Pour corriger un défaut génétique, soit par thérapie génique, soit par d’autres méthodes, encore faut-il pouvoir identifier le ou les gènes responsables. Et c’est là que vous intervenez?
Tout à fait. Et pas seulement pour les maladies oculaires. Concernant la rétine, nous travaillons bien sûr avec l’Hôpital ophtalmique Jules-Gonin, mais la plupart de nos patients viennent d’ailleurs: nous recevons des échantillons d’ADN de patients de toute la planète. Je travaille notamment avec des cohortes japonaise, espagnole, américaine et grecque. Nous faisons d’ailleurs partie de l’European Retinal Disease Consortium (ERDC). Bénéficier d’un grand réseau est capital pour la recherche.
Vous avez par exemple été les premiers à décrire une nouvelle maladie rare, associant cécité et surdité, qui a donné lieu à une publication en septembre dans The American Journal of Human Genetics…

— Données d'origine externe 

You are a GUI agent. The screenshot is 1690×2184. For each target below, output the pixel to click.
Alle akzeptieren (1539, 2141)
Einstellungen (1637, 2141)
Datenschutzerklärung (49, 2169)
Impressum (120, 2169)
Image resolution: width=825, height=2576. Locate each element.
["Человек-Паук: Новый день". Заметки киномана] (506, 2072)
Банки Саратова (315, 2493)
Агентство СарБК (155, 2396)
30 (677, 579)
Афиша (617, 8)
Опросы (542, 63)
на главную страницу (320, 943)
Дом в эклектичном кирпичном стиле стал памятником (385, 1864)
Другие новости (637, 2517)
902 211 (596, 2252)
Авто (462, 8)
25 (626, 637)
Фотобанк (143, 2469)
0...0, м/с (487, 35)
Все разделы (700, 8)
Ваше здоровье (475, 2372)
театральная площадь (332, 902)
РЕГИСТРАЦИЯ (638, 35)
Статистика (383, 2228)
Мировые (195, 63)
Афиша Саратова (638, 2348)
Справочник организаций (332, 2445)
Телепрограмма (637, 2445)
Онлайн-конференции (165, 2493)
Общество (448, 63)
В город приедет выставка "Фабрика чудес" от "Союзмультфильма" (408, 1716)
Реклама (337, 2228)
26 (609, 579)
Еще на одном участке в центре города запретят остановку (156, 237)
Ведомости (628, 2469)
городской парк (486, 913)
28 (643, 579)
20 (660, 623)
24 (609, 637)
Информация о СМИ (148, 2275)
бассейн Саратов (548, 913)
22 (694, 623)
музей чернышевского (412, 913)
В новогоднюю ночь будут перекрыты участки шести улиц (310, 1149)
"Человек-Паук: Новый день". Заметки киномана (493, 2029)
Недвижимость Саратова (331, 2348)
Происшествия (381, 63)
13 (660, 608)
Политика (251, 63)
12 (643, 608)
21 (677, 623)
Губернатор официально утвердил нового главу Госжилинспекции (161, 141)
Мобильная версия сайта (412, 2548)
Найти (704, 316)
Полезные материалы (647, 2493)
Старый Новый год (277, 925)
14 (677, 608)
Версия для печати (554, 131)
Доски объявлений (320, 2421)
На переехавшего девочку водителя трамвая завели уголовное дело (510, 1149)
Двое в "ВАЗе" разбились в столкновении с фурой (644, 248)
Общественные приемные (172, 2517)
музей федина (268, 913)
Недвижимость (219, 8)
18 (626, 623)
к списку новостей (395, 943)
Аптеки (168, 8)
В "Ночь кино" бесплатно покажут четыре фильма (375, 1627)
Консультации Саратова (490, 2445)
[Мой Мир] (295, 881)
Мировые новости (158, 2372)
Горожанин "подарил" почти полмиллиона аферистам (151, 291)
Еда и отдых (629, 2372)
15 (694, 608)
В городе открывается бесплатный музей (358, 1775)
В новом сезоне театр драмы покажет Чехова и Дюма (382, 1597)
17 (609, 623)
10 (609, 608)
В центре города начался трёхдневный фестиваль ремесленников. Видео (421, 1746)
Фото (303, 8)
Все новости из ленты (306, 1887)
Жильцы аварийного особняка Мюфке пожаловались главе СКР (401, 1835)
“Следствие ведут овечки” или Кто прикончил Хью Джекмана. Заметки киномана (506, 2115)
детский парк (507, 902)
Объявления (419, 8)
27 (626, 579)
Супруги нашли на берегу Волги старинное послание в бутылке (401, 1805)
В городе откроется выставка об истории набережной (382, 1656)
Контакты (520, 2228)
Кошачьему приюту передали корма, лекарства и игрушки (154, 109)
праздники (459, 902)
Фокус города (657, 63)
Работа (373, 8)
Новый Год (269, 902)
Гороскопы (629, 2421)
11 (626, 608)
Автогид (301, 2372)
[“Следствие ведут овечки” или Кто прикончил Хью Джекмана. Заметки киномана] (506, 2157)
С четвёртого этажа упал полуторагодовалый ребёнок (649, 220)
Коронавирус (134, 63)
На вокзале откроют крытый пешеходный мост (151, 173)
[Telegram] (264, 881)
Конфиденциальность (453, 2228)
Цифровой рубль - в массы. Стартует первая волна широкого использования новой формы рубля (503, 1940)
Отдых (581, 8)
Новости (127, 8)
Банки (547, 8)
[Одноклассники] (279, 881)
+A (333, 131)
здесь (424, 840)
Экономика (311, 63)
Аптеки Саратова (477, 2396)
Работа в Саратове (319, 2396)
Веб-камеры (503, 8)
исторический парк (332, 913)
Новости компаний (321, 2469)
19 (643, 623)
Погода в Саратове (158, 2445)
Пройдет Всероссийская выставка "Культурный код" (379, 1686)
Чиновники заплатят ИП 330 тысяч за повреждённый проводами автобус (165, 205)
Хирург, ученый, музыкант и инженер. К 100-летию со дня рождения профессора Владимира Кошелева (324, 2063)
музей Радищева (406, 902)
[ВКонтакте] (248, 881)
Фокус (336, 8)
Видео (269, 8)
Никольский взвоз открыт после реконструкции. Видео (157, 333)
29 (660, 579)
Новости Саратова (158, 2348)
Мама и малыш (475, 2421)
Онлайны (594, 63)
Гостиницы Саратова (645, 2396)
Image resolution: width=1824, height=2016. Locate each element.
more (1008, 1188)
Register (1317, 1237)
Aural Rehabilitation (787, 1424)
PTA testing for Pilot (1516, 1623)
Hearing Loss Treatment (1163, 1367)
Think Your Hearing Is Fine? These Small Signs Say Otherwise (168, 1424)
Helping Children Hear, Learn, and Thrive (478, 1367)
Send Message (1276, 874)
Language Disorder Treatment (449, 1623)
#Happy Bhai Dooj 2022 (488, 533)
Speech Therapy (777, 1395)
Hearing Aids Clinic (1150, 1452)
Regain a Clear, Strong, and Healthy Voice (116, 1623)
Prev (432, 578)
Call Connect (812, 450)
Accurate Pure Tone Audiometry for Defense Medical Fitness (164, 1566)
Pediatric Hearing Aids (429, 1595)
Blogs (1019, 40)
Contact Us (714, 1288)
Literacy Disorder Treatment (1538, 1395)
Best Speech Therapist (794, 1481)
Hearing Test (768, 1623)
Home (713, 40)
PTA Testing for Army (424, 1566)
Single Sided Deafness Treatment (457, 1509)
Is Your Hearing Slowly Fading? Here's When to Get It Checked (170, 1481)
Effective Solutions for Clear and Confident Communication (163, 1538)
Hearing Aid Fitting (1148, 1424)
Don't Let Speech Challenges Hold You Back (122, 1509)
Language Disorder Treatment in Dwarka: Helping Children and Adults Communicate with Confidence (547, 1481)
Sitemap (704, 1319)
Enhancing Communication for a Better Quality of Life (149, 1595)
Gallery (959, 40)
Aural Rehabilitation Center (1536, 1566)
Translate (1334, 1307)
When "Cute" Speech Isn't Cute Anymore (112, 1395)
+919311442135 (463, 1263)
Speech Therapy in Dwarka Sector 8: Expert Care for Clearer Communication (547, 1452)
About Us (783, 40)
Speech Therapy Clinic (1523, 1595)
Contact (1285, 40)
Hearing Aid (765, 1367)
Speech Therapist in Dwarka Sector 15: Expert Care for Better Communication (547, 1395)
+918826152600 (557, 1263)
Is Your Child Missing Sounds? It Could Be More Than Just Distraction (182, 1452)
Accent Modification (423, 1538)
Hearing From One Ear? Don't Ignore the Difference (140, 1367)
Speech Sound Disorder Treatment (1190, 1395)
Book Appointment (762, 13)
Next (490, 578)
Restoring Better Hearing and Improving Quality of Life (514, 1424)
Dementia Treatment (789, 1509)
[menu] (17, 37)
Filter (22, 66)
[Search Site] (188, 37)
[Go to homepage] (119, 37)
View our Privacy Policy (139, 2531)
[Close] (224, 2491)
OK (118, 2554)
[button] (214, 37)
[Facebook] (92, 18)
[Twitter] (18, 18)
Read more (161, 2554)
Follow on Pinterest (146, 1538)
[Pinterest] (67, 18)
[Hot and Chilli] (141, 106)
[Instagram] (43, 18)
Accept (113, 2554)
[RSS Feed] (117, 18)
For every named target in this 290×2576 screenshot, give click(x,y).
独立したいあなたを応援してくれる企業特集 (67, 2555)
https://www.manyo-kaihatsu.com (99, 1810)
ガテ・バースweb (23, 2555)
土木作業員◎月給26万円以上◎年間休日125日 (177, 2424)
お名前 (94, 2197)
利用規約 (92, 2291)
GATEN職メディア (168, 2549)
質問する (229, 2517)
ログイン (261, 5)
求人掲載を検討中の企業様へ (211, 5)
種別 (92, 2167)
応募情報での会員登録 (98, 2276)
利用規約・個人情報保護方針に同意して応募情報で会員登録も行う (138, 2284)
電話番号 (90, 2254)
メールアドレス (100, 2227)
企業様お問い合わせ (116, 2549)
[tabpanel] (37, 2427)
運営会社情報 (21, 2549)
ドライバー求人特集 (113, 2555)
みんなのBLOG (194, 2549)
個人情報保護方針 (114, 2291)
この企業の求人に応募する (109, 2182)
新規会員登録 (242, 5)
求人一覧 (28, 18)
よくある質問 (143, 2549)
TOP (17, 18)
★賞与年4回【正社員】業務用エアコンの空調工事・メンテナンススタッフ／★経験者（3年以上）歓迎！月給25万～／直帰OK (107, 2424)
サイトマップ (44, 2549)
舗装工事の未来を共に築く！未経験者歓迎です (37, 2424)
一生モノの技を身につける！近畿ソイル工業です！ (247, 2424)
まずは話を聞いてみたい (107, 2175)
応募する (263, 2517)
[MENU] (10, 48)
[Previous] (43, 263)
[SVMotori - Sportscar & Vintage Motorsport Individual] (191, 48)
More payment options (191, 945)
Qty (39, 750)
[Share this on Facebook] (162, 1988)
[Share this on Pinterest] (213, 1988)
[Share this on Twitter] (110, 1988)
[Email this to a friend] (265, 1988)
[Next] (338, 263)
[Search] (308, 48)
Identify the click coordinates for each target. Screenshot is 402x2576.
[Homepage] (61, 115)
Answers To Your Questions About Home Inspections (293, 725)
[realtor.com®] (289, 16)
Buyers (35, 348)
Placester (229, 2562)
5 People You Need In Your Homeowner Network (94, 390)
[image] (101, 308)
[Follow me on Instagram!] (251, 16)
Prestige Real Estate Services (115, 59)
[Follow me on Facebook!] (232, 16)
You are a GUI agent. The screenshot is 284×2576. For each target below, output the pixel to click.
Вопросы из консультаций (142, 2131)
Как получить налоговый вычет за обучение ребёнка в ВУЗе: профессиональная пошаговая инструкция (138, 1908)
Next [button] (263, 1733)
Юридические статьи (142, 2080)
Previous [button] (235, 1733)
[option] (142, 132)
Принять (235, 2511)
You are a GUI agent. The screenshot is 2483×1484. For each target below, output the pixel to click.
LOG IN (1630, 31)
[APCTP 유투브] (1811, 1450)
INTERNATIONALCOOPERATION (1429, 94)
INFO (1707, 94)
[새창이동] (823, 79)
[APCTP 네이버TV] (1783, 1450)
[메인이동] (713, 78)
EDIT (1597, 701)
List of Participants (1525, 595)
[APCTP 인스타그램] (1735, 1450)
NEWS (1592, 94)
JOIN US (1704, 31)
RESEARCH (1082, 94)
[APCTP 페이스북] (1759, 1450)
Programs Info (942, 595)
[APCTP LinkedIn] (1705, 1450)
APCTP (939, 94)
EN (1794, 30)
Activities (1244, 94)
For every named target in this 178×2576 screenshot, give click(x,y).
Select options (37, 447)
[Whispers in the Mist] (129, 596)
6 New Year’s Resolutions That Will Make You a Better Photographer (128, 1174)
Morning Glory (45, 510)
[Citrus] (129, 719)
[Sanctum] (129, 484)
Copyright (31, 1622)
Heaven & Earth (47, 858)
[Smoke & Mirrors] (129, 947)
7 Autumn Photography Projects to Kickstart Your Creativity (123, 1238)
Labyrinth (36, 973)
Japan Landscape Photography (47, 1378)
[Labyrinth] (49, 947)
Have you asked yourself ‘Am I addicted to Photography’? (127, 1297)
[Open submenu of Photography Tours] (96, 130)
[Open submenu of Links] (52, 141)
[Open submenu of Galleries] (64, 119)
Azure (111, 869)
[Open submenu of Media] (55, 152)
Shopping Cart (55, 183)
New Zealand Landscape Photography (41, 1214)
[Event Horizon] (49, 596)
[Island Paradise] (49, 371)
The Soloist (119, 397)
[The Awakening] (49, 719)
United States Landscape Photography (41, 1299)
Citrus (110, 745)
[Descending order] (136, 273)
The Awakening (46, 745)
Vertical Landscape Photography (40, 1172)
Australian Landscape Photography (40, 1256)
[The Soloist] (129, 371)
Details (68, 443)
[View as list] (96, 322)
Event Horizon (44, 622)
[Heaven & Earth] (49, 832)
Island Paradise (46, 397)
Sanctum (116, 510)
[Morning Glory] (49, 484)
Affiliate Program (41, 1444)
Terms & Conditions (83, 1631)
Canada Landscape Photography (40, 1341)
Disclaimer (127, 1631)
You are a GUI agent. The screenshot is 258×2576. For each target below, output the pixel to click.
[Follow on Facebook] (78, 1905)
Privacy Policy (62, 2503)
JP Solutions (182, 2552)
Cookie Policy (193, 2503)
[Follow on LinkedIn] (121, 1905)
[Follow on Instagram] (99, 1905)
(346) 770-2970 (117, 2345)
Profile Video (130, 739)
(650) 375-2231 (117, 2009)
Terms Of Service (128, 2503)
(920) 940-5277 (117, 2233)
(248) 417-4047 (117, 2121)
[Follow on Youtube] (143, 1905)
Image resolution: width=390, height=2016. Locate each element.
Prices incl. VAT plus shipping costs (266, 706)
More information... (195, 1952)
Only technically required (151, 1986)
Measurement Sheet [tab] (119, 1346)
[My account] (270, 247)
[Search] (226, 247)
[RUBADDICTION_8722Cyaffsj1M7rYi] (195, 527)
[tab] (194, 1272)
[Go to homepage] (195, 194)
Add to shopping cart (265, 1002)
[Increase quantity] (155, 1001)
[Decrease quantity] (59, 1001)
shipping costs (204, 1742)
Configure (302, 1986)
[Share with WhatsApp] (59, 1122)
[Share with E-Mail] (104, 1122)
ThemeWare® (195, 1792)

En effet. Un ophtalmologue suédois avec lequel nous travaillons nous a signalé un cas particulier, une personne souffrant d’une dystrophie rétinienne, touchant la vision centrale, combinée avec un déficit d’audition. Grâce à notre réseau, nous avons pu trouver un second cas similaire en Crète, et nous avons été en mesure d’identifier le gène responsable de ce nouveau syndrome, encore jamais décrit, ni cliniquement ni au niveau moléculaire. Nous avons eu une autre publication en octobre sur le mélanome de l’uvée: une tumeur rare, avec des taux de survie dus aux métastases qui n’ont guère évolué en 25 ans. Or, nous avons découvert que cette tumeur comporte peu de mutations géniques, en moyenne juste une quinzaine, contrairement au mélanome de la peau qui a tendance à en accumuler plusieurs centaines! C’est une découverte importante, qui ouvre de nouvelles pistes pour le traitement. Et nous avons bénéficié dans ce cas du soutien de Fond’action contre le cancer, une fondation suisse, et de la masse critique de Jules-Gonin, qui est un centre de référence, en Europe et dans le monde, pour le traitement des tumeurs intraoculaires.